2. Find the name of the individual and their total contributions. Order the records by the total transaction amount in descending order. Only show the top 10 rows.

**Code Explanation**
* `groupBy("NAME")` Groups rows in the DataFrame by the NAME column (contributor's name).
* `agg()` Specifies the aggregation operation to be performed on each group created by groupBy.
* `sum_col("TRANSACTION_AMT")` Sums the values in the TRANSACTION_AMT column for each contributor (NAME).
* `.alias("TOTAL_CONTRIBUTION")` Renames the aggregated column to TOTAL_CONTRIBUTION.
* `orderBy(desc("TOTAL_CONTRIBUTION"))` Sorts the DataFrame in descending order of the TOTAL_CONTRIBUTION column.  
* `format_number("TOTAL_CONTRIBUTION", 2)` Adds commas as thousand separators, for better view. 

In [23]:
from pyspark.sql.functions import sum as sum_col, desc, format_number

FEC.groupBy("NAME") \
   .agg(sum_col("TRANSACTION_AMT").alias("TOTAL_CONTRIBUTION")) \
   .orderBy(desc("TOTAL_CONTRIBUTION")) \
   .withColumn("TOTAL_CONTRIBUTION", format_number("TOTAL_CONTRIBUTION", 2)) \
   .show(10, False)

[Stage 16:>                                                         (0 + 2) / 2]

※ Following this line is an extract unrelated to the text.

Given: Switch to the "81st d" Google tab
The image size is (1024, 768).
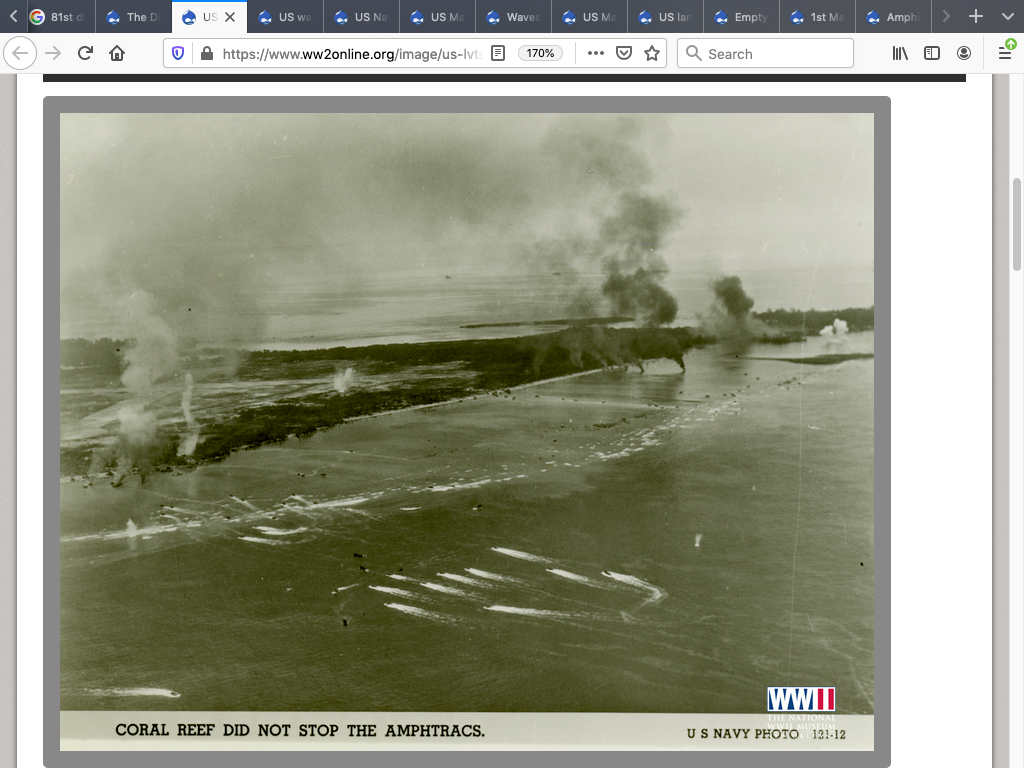Looking at the screenshot, I should [58, 17].
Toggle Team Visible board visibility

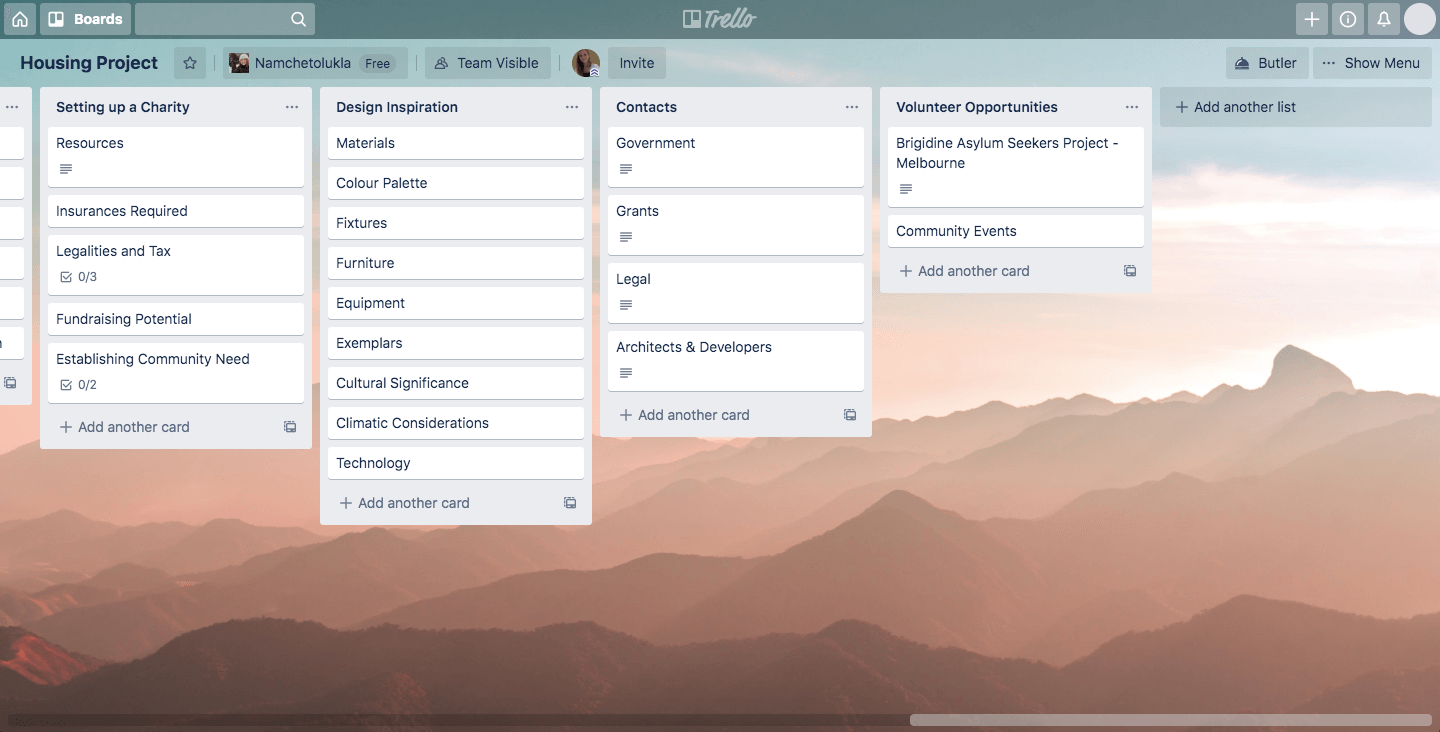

+---------------------------------+------------------+
|NAME                             |TOTAL_CONTRIBUTION|
+---------------------------------+------------------+
|MELLON, TIMOTHY                  |55,003,300.00     |
|ONE NATION                       |18,400,000.00     |
|FUTURE FORWARD USA ACTION        |15,190,058.00     |
|SECURING AMERICAN GREATNESS      |15,000,000.00     |
|MUSK, ELON                       |14,950,000.00     |
|CLEMENT, CHRISTINA, HH LOREN REV.|12,000,564.00     |
|SINGER, PAUL E.                  |10,150,000.00     |
|BLOOMBERG, MICHAEL R.            |10,014,900.00     |
|SINGER, PAUL ELLIOTT             |10,000,000.00     |
|AMERICAN ACTION NETWORK          |7,500,000.00      |
+---------------------------------+------------------+
only showing top 10 rows



                                                                                

### Part 3: SQL with Data Frame (30%)

#### Step 20: Run SQL queries on the data using PySpark's SQL engine.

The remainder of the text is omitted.